How to receive a response in the client after immediate retries

Hello,
We send a message through a nservicebus from web API to the worker service.
We use such a retry policy:
Number of immediate retries: 5
Number of delay retries: 5
Interval for delay retries: 2 min

Right now, if there is an error in the service that will not be fixed in immediate retries, the client will wait until the timeout (30 sec for REST). After that, if the message will be successfully processed during delayed retry, nservicebus will try to deliver a message to the client and there will be an error “No handlers could be found for message type”, since the client has already received a timeout message.

We don’t really like this behavior. Is there a way to get the response on the client right after all the immediate retries? We would still like the deferred replays to continue to work.

Hi @ElenaShlykova

I’m not sure I fully understand the system based on your description, so please correct me if my understanding is wrong: You do have an webserver that receives HTTP requests from clients and sends messages triggered by those requests to a worker service. I assume the worker service sends a reply upon completion to the web server, which then sends finishes the in-progress HTTP request. Is that understanding correct?

Is there a way to get the response on the client right after all the immediate retries?

what kind of response would you like to send to the client in that case? Are you primarily interested in being “notified” if all immediate retries have been exceeded?

That is correct.
There are 2 goals:

  1. Messages that come from WebApi should not end in the error queue with “No handlers could be found for message type” error in case of timeout for HTTP client
  2. We want to receive an exception for request in WebApi if immediate retries have been exceeded

Your first goal should be achievable using a custom recoverability policy that discards failed messages with that exception. You can read more about custom recoverability policies here: Custom Recoverability Policy • NServiceBus • Particular Docs.

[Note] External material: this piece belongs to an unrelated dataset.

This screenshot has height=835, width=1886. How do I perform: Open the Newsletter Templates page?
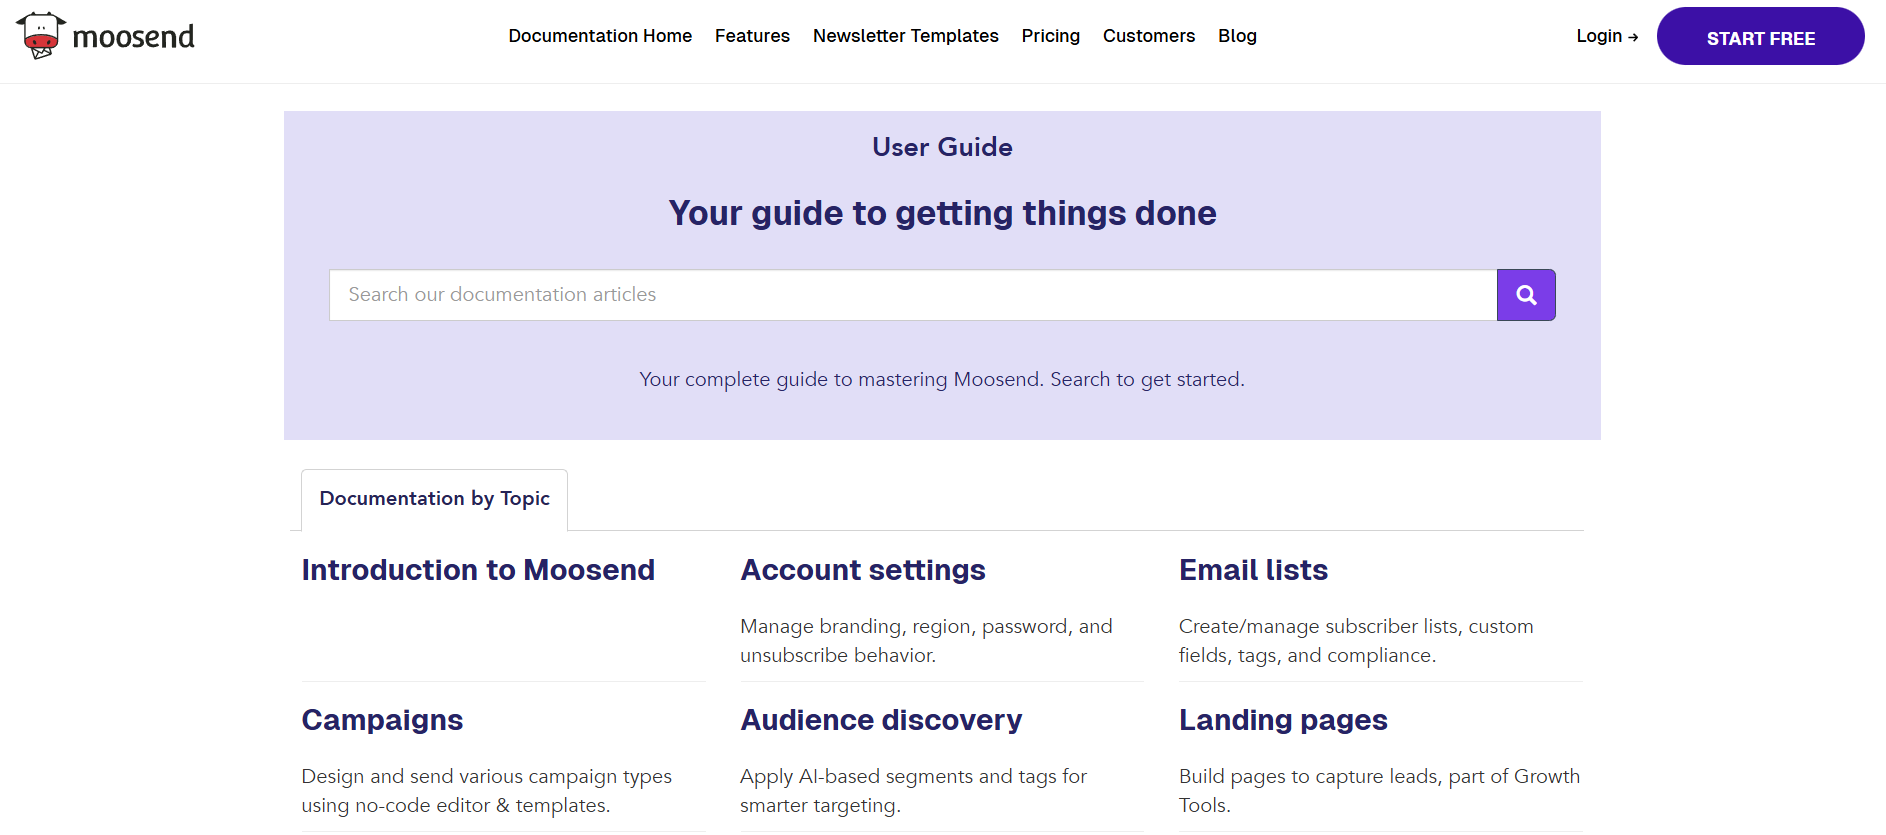click(905, 36)
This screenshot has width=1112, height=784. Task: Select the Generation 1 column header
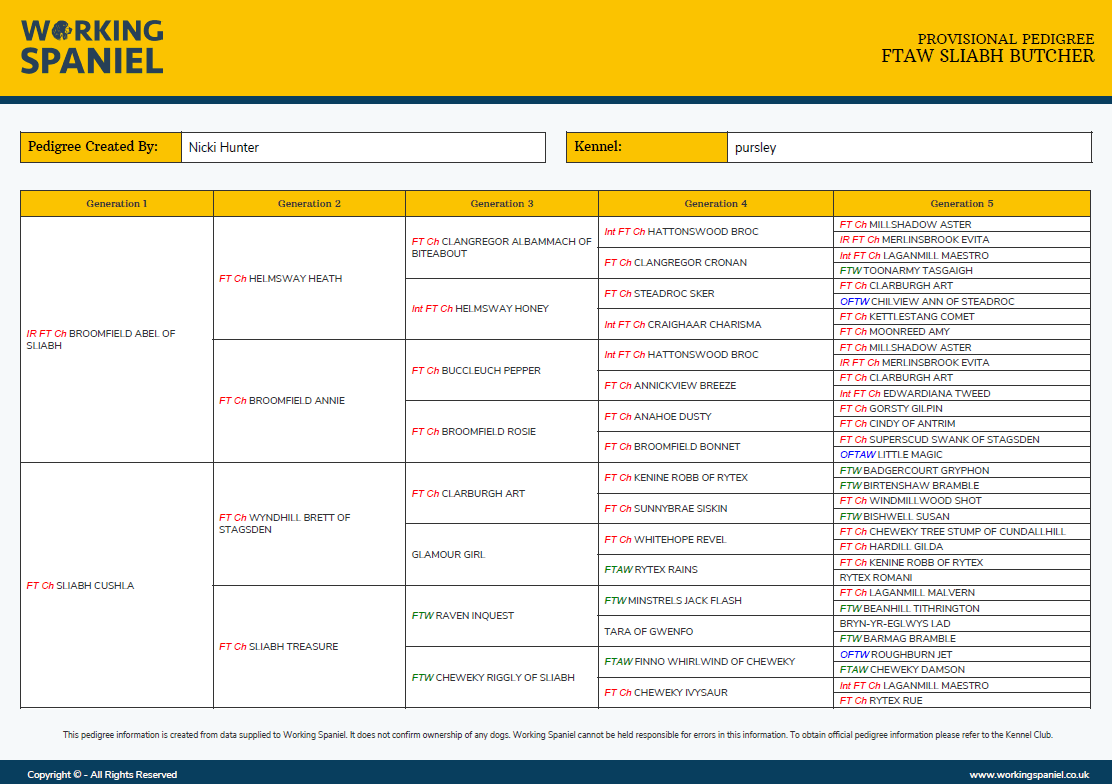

However, I don’t think the second goal is easy to achieve as there is no information available to other endpoints about the recoverability behavior of an endpoint. There are some events available to a specific endpoint to use, but you’d still have to deal with the challenge to get that information back to the web server and let that cancel the HTTP operation from the client.

Instead of trying to make this work using the approach you described, I think this is a situation where messaging might not be an ideal pick based on your requirements. Messaging is not an ideal tool if you need to have fast request-reply behavior that is not relevant anymore after a short amount of time. Although I’m not familiar with your specific projet of needs, I’d recommend the following options instead:

  • Use HTTP requests (or some other protocol suitable) instead to your server endpoint to handle the request and provide the response information. This way, it is much easier to react to timeouts and discard responses if needed. Given your described interaction already requires the backend webserver to be available to complete the process, using a synchronous request does not really matter.
  • Redesign the process so that it can make better use of the benefits of messaging. A common approach in these cases is to send the message to server with a specific ID assigned to the request. The web server can immediately respond back to the client and provide the generated ID to the client as the client can be assured that the request will be handled at some point and is safely handed over to the queuing system. The client can then check the status of the requested operation and receive the requested results once available via the provided ID from the first request. This is a better approach for processes that might take longer to complete or that want to ensure temporal decoupling from the backend.